We're not supposed to like the human characters. If we did, we'd be rooting for them, which isn't the intent of the film. This movie is doing what other blockbuster movies of this genre don't. Quite simply, that's why it is the way it is.
 
We're not supposed to like the human characters. If we did, we'd be rooting for them, which isn't the intent of the film. This movie is doing what other blockbuster movies of this genre don't. Quite simply, that's why it is the way it is.

A lot of people are missing this point, probably due to the lack of movies that actually try and focus on minimising human emphasis. They did a bad job of connecting the audience with the human characters, if that was their goal.
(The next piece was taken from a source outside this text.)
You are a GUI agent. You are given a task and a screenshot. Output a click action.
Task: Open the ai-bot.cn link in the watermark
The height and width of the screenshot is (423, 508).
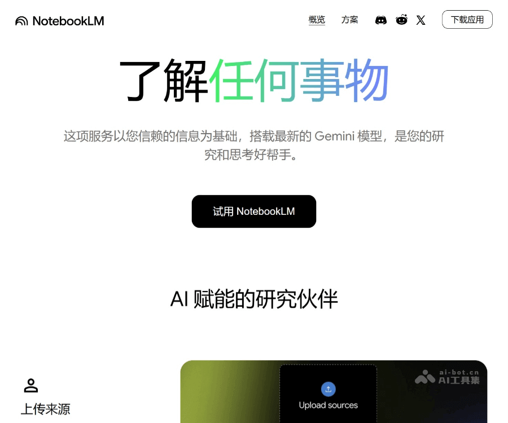458,373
If their goal was to highlight how pedestrian and unnoticeable the humans could be I think they achieved it.

A lot of elements are out of place with conventional big movies which might be why it's jarring.
 
If the intent was show how insignificant the humans are then there should have been more focus on Godzilla.
 
what i dont understand and what shocked me was that we get the flashbacks in the opening of the movie. opening credits

i thought that in the middle of the movie Ken Watanabe would look on the screen in the office and start telling the story of gojira. and then they would show the flashbacks and build up the mythology. it would be a great way to tease godzilla by not show him and at the same time spend around 20 minutes before the final battle.
it makes so much sense that i am shocked.
 
The problem is that's baggage we're bringing to the film. The film itself more or less does jackall to really connect Godzilla with any kind of nuclear metaphor. Godzilla isn't the consequence of anything.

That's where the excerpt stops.